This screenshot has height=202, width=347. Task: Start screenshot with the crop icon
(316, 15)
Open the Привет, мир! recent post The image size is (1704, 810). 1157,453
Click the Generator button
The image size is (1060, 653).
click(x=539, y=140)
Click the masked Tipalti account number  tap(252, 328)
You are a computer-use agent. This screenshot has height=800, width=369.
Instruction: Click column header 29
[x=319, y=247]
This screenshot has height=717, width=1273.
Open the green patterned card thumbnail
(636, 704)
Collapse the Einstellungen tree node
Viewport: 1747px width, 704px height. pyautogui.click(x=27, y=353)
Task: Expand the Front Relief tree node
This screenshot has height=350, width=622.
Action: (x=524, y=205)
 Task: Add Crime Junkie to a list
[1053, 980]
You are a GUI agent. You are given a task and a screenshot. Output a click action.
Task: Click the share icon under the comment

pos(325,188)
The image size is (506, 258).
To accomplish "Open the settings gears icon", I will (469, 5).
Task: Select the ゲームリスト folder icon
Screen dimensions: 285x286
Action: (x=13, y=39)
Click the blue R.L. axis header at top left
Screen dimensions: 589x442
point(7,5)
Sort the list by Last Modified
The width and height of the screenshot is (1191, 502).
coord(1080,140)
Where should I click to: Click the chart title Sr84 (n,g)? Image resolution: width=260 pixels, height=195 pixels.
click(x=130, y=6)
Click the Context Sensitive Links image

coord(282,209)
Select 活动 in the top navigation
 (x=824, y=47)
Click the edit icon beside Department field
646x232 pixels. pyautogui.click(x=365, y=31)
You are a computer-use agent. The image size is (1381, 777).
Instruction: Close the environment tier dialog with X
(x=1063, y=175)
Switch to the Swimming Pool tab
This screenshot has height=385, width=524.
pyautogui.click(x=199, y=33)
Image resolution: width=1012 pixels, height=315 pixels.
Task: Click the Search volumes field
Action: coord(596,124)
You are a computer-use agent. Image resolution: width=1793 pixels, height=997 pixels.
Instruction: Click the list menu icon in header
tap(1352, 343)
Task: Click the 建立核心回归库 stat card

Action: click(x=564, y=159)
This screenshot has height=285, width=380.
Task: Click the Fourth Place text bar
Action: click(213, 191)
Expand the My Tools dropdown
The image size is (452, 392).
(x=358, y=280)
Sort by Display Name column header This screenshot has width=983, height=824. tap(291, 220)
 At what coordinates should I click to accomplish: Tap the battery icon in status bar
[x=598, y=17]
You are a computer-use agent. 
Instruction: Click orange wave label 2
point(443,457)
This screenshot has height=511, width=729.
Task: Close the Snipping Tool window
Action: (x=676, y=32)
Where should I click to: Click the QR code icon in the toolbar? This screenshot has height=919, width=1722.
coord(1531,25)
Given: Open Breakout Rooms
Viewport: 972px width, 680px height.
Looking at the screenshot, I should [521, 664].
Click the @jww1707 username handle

● WHAT YOU ARE ASKED TO DO
Could you copy out the items from the line containing "You are a GUI" through the line containing "will (469, 5).", both included, keeping every character as it stands?

● SOLVED EXERCISE
You are a GUI agent. You are given a task and a screenshot. Output a click action.
Task: Click the share icon under the comment

pos(325,188)
The image size is (506, 258).
To accomplish "Open the settings gears icon", I will (469, 5).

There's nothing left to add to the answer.